(Saved entries)

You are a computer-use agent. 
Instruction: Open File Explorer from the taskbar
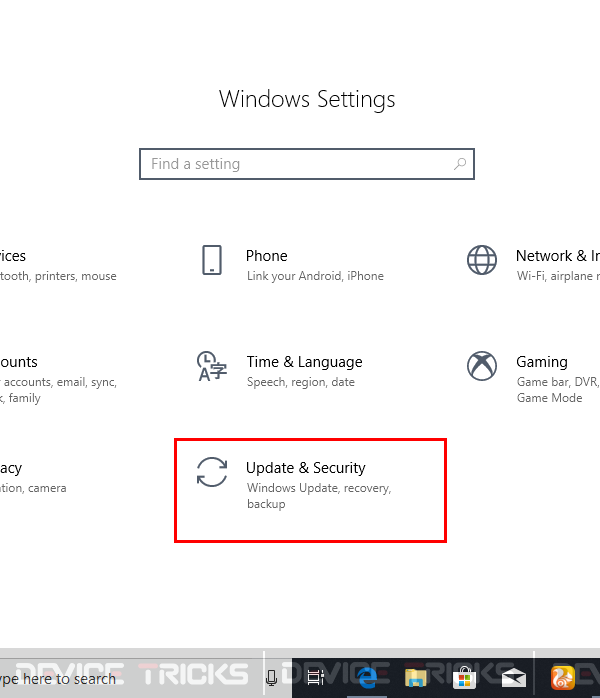pos(416,678)
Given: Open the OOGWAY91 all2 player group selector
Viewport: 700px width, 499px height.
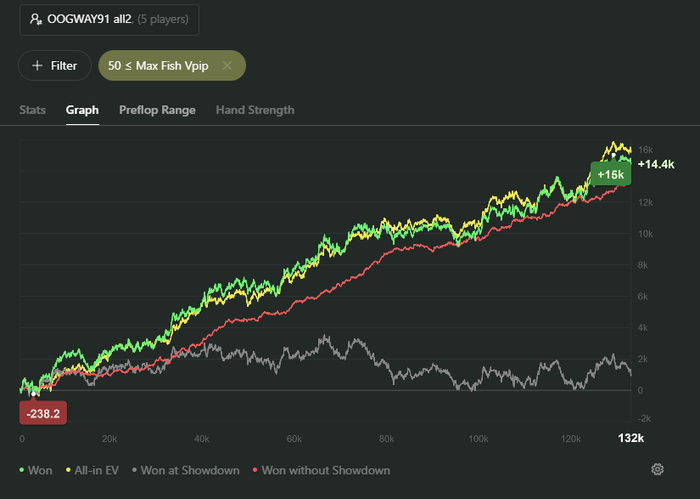Looking at the screenshot, I should point(108,19).
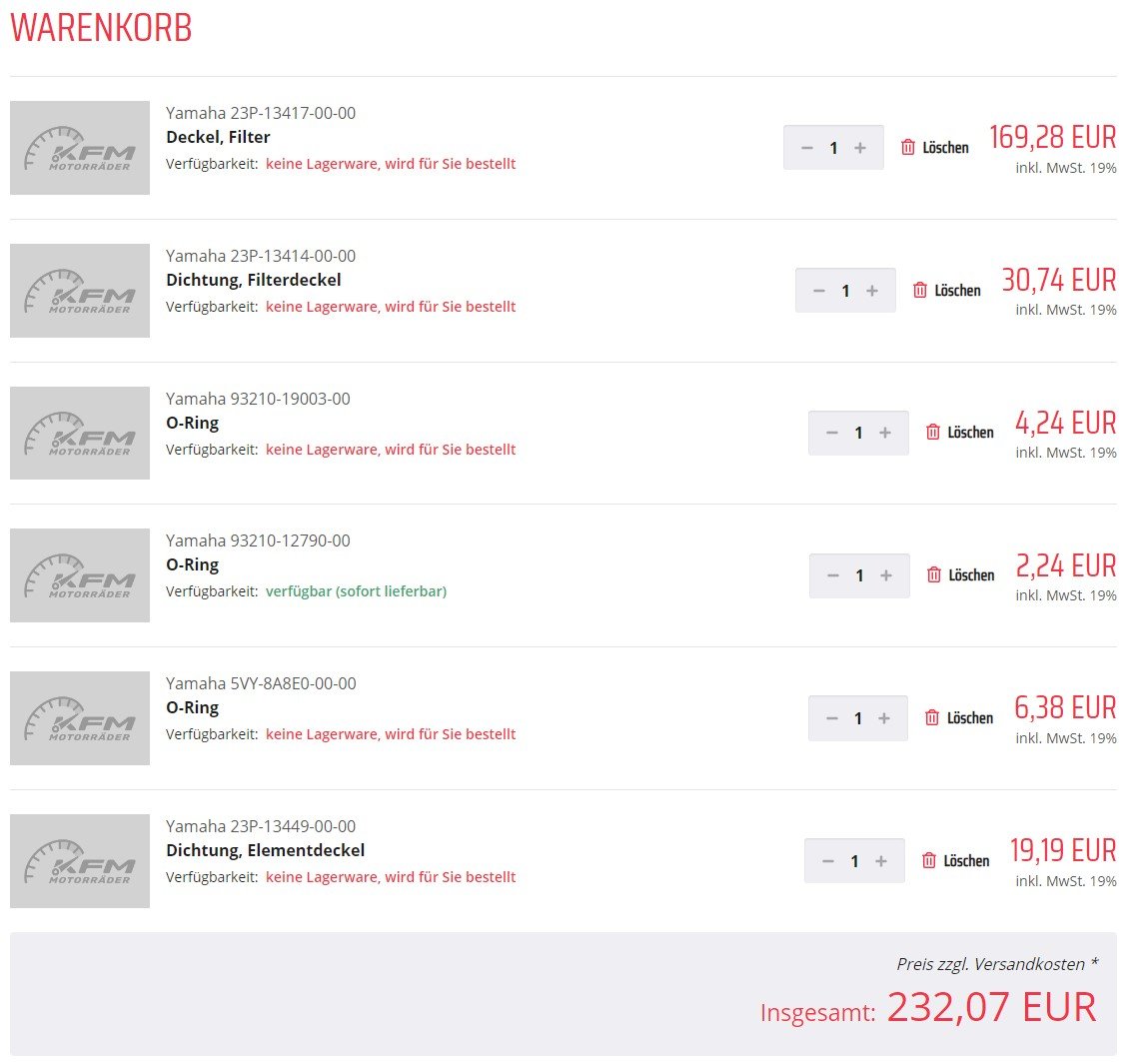Increase O-Ring 5VY-8A8E0-00-00 quantity
Viewport: 1124px width, 1064px height.
point(883,718)
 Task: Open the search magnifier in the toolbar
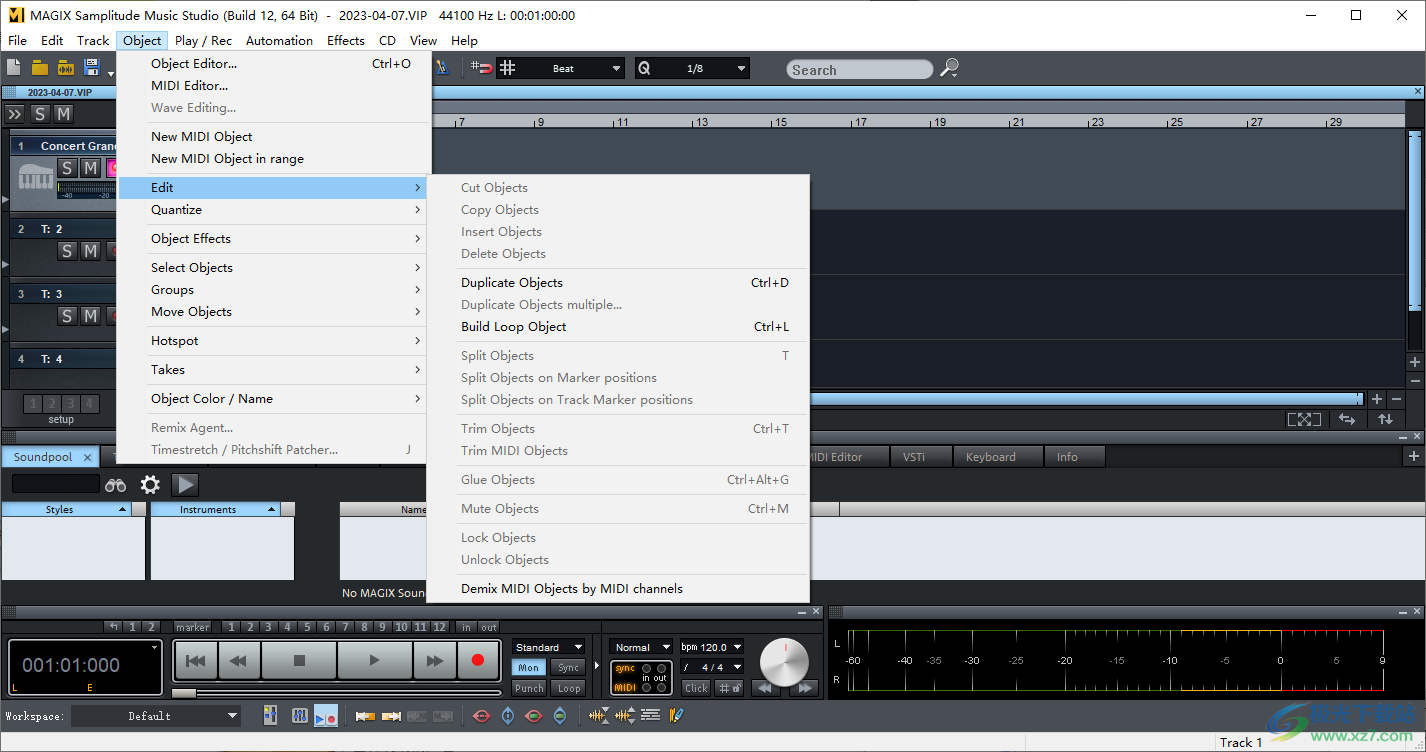pos(948,68)
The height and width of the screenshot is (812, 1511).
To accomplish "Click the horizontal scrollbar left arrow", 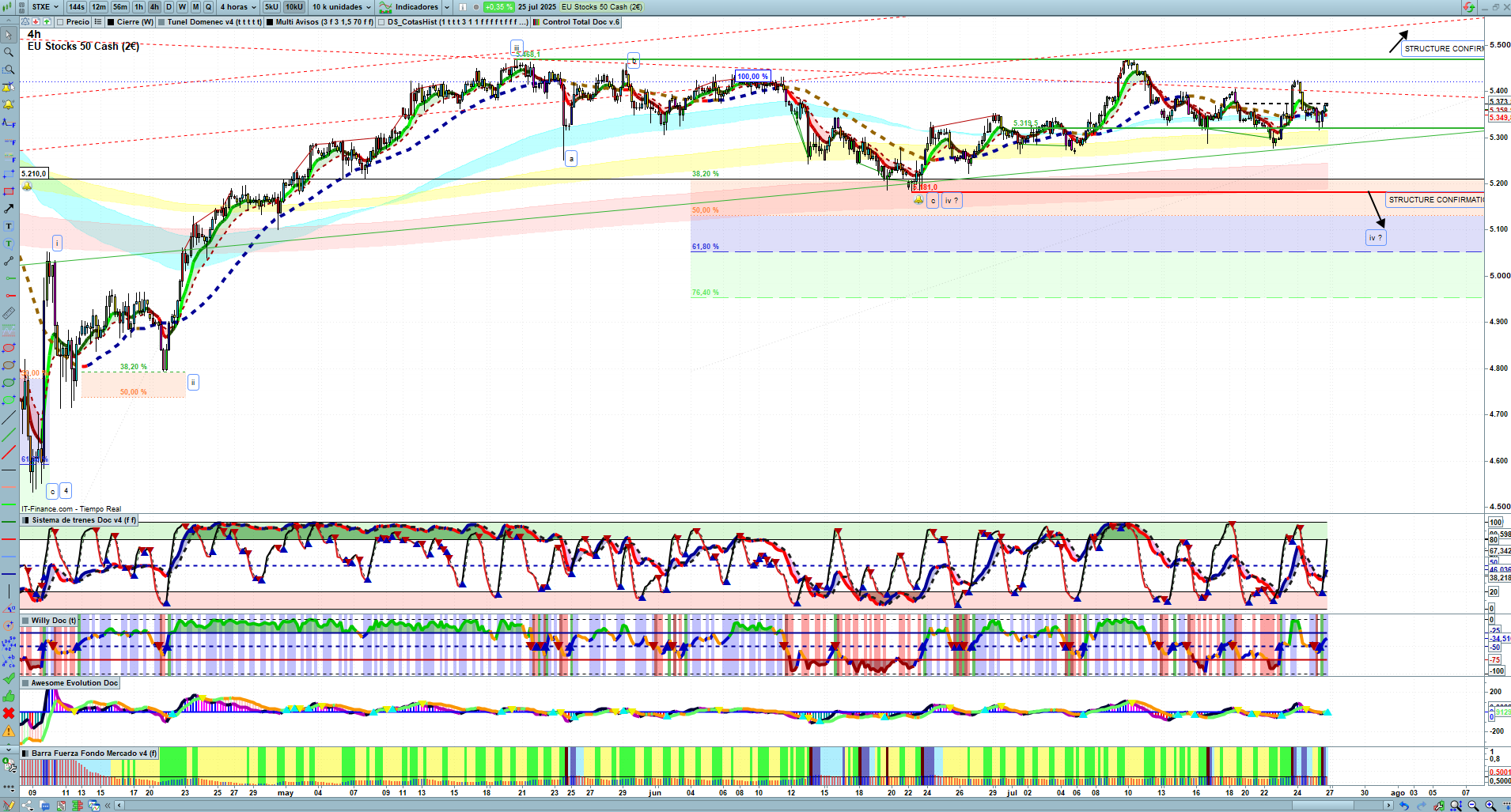I will coord(119,806).
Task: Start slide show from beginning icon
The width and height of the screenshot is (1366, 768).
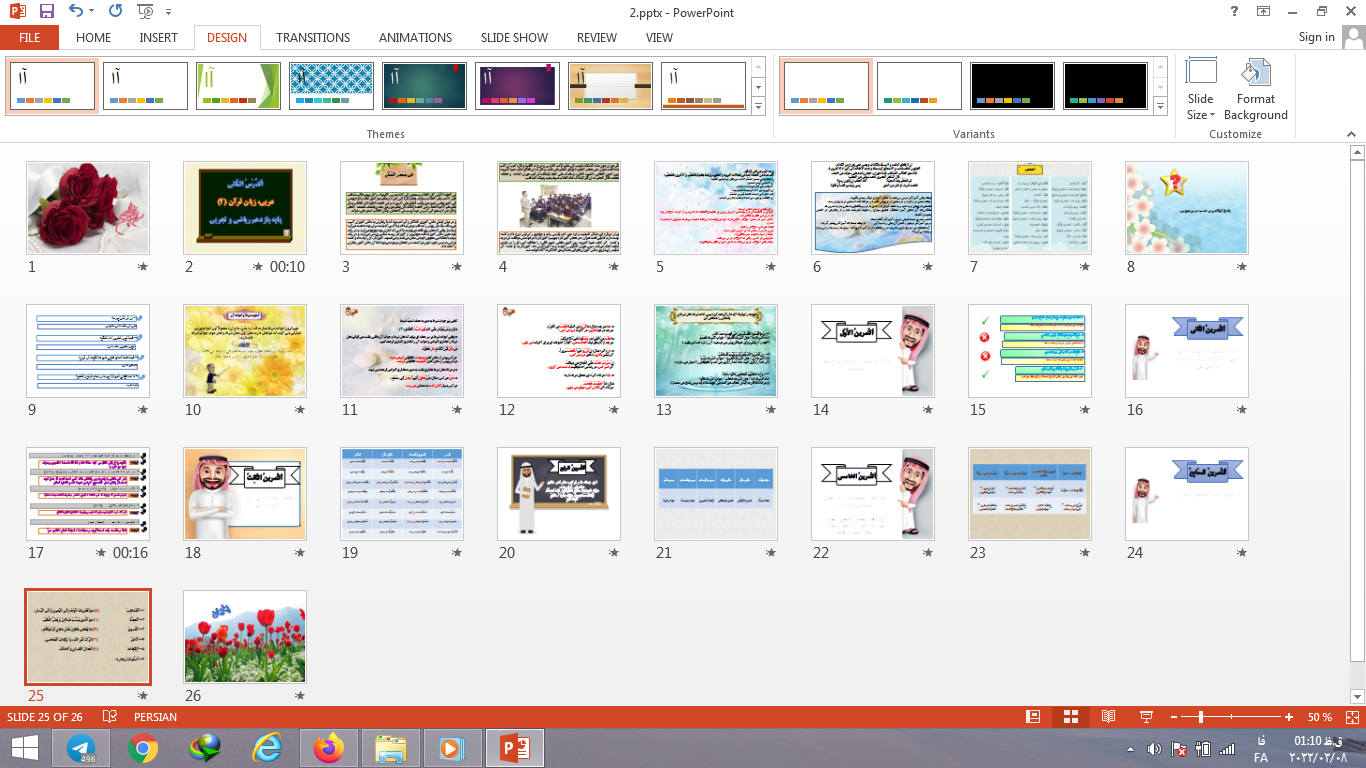Action: coord(146,12)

→ **Required action**: Once the line containing "Task: Start slide show from beginning icon" is found, transcribe it and every line after it to the end of the records, exactly and with no pictures.

→ **Written answer**:
Task: Start slide show from beginning icon
The width and height of the screenshot is (1366, 768).
Action: coord(146,12)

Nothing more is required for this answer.